[Work request]
The answer must consist of every line in the data below that holds the word "computer".

[Dataset]
_ _ _

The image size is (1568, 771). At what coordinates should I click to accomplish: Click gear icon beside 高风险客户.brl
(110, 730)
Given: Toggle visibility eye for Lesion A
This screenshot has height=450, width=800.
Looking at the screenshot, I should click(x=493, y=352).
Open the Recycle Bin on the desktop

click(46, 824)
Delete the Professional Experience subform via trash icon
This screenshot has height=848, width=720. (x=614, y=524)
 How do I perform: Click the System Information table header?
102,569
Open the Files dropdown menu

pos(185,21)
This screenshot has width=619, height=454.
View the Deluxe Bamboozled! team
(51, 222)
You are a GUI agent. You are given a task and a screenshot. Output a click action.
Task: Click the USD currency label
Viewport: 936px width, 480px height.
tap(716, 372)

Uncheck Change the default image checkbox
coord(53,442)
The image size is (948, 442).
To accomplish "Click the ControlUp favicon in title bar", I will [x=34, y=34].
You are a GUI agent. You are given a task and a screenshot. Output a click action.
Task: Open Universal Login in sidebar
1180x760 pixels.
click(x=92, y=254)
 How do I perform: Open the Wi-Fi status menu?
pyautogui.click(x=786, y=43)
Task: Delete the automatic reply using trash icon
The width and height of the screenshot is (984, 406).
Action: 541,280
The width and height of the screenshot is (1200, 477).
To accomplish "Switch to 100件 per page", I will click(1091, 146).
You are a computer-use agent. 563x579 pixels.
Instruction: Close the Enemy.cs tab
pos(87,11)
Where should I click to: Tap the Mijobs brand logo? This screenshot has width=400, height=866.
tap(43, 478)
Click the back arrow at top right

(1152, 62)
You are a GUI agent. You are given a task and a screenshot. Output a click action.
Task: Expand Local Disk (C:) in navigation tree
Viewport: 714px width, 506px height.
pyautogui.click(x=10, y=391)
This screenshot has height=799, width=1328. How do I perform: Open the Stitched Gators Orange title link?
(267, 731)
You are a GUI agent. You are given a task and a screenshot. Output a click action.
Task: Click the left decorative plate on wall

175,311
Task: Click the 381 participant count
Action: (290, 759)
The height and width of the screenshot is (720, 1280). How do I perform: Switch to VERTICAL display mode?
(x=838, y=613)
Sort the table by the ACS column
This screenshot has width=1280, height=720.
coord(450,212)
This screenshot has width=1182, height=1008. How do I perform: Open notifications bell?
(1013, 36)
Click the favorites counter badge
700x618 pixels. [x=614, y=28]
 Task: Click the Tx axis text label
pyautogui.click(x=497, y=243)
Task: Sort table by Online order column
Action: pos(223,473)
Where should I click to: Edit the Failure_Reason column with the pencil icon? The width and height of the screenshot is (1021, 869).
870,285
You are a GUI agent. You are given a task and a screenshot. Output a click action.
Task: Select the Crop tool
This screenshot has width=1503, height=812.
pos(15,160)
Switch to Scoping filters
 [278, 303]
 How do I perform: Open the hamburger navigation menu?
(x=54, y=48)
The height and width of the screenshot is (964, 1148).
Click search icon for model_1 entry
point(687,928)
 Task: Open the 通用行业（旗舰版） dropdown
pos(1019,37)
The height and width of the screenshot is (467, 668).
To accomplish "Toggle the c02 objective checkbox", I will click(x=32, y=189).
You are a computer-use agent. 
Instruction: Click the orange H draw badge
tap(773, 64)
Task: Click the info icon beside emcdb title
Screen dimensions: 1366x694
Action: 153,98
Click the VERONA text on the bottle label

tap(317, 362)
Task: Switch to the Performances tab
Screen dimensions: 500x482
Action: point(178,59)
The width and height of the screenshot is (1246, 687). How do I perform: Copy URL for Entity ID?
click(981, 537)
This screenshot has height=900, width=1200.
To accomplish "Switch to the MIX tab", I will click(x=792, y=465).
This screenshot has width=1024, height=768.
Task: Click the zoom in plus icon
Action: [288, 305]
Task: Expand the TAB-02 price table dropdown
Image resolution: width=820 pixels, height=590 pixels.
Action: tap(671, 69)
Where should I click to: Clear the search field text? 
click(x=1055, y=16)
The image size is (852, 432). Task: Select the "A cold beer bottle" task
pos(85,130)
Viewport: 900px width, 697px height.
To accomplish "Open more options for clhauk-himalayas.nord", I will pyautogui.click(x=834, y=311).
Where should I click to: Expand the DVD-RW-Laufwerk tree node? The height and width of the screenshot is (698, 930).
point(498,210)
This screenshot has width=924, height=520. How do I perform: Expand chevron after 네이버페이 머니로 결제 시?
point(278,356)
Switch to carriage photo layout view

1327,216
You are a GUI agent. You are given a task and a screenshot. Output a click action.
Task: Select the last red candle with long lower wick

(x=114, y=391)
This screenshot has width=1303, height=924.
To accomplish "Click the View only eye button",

_ _ _

[Exercise output]
You are a computer-use agent. 563x579 pixels.
You are a computer-use agent. 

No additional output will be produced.